Extract, without alteration, the lines of the data below, beginning at the line that contains "بولگاری ازران (47, 331)" and ending with the final line of the data.

= = = = = = =

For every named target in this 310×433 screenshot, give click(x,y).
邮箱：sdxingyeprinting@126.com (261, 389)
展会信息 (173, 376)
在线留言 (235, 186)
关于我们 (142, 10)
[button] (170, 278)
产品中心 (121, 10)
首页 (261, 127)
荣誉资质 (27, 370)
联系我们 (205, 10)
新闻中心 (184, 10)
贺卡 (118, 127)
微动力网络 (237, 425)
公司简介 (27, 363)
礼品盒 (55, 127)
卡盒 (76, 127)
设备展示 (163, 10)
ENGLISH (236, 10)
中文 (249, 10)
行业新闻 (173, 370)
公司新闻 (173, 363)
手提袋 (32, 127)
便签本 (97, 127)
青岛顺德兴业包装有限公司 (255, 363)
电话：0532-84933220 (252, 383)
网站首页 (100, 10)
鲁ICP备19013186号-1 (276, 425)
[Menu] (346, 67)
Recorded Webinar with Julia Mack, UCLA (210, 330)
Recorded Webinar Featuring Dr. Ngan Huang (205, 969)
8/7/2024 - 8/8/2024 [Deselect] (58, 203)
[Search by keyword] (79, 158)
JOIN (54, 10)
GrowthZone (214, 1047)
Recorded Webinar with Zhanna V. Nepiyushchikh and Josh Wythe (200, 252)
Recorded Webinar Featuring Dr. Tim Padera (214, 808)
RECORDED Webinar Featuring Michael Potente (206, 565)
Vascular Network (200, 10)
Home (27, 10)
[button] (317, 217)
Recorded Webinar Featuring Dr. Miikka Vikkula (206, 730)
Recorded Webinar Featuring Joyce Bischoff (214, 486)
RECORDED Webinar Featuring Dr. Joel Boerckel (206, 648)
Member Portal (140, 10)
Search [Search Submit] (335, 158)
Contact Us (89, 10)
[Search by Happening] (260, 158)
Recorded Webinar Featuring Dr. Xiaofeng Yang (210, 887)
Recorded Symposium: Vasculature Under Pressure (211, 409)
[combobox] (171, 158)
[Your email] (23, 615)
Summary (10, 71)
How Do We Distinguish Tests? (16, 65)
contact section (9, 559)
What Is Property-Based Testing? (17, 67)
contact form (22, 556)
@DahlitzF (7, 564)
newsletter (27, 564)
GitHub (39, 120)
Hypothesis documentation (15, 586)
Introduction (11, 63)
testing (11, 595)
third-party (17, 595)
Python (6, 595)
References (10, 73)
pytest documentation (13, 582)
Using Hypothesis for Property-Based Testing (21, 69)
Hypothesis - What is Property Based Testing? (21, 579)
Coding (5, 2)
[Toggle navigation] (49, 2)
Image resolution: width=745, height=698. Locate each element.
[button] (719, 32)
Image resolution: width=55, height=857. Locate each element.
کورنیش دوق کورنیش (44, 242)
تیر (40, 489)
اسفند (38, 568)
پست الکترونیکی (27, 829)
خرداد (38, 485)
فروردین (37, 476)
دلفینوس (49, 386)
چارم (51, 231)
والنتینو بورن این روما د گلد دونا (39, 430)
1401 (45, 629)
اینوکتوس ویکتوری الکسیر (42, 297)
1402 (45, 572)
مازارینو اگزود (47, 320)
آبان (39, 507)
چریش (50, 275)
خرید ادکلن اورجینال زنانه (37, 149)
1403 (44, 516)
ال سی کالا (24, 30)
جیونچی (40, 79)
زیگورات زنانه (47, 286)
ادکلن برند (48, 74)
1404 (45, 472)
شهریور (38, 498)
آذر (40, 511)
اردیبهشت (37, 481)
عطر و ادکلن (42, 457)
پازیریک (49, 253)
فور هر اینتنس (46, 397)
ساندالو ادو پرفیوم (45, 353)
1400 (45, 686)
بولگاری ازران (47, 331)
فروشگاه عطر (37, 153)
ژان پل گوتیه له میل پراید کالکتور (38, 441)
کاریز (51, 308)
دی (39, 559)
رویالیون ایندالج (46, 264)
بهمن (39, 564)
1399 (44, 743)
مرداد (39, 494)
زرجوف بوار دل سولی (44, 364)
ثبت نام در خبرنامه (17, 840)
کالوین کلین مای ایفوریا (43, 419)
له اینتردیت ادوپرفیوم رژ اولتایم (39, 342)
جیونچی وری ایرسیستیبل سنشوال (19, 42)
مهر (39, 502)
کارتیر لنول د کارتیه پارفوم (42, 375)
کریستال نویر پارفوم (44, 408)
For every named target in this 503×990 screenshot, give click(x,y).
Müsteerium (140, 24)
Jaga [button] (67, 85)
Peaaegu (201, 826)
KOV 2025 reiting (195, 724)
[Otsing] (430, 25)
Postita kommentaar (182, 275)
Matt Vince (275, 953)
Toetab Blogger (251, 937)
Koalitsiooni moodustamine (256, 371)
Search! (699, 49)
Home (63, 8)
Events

= = = = = = =

- **Completed task**
بولگاری ازران (47, 331)
فروشگاه عطر (37, 153)
ژان پل گوتیه له میل پراید کالکتور (38, 441)
کاریز (51, 308)
دی (39, 559)
رویالیون ایندالج (46, 264)
بهمن (39, 564)
1399 (44, 743)
مرداد (39, 494)
زرجوف بوار دل سولی (44, 364)
ثبت نام در خبرنامه (17, 840)
کالوین کلین مای ایفوریا (43, 419)
له اینتردیت ادوپرفیوم رژ اولتایم (39, 342)
جیونچی وری ایرسیستیبل سنشوال (19, 42)
مهر (39, 502)
کارتیر لنول د کارتیه پارفوم (42, 375)
کریستال نویر پارفوم (44, 408)
For every named target in this 503×990 screenshot, give click(x,y).
Müsteerium (140, 24)
Jaga [button] (67, 85)
Peaaegu (201, 826)
KOV 2025 reiting (195, 724)
[Otsing] (430, 25)
Postita kommentaar (182, 275)
Matt Vince (275, 953)
Toetab Blogger (251, 937)
Koalitsiooni moodustamine (256, 371)
Search! (699, 49)
Home (63, 8)
Events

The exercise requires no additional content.